→ Exercise requirements
Of all the entries below, only the lines from the one with "Where should I click to: Click the Required" up to and including the one with "Click the trash icon for REST API key" are to be duplicated exactly.

→ Source material
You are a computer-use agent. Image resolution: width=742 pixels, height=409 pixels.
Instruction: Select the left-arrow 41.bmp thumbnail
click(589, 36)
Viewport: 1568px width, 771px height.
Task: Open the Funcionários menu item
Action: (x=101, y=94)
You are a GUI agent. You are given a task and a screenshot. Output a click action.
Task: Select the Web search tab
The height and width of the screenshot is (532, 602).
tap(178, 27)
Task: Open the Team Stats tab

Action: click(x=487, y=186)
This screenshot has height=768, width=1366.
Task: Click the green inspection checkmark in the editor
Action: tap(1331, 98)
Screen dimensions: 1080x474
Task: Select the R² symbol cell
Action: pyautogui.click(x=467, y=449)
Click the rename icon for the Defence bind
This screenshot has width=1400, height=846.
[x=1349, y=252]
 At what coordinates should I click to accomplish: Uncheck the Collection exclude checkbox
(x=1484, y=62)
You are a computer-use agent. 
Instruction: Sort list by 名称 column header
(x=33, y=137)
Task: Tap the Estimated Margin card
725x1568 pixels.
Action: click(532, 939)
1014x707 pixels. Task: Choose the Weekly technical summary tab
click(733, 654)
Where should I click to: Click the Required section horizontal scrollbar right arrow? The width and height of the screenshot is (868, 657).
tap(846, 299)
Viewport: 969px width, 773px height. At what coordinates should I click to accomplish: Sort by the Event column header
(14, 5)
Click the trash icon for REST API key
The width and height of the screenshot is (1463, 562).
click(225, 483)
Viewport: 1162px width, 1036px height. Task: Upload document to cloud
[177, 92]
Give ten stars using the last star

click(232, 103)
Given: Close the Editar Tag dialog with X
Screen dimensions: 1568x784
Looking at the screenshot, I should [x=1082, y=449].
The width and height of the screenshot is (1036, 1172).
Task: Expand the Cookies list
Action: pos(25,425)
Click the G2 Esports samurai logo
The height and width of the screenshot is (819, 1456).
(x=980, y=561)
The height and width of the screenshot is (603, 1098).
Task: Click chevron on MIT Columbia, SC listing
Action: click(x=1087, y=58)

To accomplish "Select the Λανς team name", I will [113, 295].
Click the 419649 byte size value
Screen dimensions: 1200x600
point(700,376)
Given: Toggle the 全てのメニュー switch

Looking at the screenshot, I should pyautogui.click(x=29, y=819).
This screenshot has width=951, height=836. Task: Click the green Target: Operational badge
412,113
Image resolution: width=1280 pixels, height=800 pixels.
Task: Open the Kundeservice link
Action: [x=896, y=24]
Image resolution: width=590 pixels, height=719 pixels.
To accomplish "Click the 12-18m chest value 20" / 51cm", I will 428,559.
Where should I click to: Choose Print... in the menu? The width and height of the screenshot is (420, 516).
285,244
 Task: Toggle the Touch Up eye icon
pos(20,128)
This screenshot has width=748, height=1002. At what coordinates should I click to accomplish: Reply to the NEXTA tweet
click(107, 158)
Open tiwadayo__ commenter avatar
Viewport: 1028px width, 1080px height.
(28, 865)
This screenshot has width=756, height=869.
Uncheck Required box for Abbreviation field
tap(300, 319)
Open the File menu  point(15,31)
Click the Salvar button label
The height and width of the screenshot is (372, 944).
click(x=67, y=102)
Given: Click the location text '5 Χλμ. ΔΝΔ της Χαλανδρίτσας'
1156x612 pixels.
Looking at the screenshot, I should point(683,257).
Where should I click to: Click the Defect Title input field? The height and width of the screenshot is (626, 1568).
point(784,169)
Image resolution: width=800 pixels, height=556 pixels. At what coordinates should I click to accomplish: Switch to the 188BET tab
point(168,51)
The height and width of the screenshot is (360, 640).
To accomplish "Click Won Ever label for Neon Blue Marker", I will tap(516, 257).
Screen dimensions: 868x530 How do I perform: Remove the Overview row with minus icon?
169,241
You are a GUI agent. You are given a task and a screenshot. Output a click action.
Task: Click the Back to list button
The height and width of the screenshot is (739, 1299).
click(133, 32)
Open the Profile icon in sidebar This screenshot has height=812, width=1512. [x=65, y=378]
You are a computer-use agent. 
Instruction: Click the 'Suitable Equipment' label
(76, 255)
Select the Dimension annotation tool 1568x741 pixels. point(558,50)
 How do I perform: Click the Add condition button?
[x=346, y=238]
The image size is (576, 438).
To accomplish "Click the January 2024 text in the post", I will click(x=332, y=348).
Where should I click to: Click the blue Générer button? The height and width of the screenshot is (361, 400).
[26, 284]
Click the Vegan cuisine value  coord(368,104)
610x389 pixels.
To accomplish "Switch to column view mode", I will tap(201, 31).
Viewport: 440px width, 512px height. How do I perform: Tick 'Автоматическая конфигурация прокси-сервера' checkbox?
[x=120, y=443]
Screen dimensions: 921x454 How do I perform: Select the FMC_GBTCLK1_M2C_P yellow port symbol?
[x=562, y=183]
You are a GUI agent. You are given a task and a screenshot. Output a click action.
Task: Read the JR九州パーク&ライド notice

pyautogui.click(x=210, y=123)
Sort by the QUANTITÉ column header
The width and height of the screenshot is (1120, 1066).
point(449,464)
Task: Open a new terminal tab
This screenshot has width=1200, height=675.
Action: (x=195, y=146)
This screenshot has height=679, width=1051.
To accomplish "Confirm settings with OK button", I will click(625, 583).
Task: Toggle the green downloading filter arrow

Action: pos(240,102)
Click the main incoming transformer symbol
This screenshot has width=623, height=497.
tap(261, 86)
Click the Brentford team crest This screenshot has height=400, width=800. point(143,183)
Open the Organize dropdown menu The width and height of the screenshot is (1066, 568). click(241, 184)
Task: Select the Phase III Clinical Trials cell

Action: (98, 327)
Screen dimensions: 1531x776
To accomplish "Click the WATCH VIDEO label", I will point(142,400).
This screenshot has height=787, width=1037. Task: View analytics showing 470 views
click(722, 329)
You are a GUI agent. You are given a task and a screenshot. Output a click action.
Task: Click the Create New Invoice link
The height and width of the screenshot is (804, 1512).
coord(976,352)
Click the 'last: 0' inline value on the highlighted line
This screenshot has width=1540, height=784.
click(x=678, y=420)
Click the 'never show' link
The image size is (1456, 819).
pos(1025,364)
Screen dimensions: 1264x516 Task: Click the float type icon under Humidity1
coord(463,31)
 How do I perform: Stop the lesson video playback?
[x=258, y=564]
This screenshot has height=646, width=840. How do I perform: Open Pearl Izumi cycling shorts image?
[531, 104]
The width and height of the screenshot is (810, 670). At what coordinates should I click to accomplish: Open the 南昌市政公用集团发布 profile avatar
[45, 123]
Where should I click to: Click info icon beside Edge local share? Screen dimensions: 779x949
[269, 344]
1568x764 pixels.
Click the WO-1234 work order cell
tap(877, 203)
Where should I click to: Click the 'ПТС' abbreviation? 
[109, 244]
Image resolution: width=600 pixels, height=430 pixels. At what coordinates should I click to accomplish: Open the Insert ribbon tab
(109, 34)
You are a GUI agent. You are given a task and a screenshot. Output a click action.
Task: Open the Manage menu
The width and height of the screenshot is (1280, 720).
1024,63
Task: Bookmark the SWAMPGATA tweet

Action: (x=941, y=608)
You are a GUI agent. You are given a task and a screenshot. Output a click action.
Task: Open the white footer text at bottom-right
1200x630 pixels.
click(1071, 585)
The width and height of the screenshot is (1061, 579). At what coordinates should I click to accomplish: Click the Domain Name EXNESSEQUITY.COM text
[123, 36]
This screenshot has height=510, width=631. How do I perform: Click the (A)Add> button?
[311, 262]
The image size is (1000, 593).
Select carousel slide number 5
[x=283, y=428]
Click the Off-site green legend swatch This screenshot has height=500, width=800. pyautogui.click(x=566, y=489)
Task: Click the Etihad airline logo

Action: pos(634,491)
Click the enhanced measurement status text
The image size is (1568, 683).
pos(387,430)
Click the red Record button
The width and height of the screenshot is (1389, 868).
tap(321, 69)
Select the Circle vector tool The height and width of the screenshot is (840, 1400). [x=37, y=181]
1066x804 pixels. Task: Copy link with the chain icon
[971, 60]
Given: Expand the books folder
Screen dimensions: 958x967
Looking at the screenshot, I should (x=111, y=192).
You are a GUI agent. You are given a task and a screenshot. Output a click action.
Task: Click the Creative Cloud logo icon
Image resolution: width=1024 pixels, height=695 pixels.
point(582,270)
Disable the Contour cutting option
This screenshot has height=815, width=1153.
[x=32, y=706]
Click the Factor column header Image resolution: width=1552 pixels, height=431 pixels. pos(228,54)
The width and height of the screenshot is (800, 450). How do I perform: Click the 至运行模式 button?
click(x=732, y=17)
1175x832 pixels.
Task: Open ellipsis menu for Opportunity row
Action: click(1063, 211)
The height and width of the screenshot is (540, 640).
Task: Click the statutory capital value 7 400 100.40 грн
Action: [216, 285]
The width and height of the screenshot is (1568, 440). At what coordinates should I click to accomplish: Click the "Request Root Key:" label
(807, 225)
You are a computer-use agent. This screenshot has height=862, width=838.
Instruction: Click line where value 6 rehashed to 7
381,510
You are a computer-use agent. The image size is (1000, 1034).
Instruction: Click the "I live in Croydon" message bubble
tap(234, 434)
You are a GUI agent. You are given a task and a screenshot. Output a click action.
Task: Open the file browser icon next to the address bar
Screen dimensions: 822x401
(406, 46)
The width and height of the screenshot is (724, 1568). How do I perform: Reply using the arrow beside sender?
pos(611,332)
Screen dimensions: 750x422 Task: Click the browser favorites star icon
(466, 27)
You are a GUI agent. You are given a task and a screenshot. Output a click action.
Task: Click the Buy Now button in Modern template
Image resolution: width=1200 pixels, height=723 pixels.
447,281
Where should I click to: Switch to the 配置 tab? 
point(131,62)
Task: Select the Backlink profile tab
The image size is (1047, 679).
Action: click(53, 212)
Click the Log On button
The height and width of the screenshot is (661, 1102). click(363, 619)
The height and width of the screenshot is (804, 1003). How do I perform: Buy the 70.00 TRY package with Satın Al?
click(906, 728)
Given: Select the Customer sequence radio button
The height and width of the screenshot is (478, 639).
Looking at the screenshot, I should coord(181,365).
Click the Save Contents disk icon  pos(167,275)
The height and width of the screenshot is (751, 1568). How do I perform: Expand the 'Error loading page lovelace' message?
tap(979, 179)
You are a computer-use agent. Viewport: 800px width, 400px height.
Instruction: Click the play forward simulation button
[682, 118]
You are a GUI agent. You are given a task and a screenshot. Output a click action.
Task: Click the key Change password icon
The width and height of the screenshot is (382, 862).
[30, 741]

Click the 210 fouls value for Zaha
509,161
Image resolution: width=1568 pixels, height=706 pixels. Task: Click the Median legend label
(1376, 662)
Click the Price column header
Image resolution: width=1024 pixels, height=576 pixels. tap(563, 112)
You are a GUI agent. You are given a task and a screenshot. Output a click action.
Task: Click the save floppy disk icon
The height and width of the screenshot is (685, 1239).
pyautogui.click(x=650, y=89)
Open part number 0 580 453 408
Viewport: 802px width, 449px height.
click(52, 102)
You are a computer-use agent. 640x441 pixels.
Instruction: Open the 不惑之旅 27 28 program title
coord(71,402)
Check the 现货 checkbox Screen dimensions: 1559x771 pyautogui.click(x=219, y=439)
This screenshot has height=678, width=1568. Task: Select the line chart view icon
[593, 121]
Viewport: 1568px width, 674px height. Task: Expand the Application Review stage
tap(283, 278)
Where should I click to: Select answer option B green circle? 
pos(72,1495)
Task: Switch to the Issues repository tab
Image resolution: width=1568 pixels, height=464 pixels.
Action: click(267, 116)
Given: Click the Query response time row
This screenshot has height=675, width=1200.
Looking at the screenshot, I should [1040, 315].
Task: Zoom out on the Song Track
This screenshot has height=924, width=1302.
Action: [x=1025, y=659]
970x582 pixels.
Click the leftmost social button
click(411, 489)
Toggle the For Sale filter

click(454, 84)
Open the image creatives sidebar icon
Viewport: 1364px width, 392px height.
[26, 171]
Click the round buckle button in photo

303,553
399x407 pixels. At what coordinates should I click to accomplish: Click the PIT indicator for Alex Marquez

→ The completed task
Where should I click to: Click the Required section horizontal scrollbar right arrow? The width and height of the screenshot is (868, 657).
tap(846, 299)
Viewport: 969px width, 773px height. At what coordinates should I click to accomplish: Sort by the Event column header
(14, 5)
Click the trash icon for REST API key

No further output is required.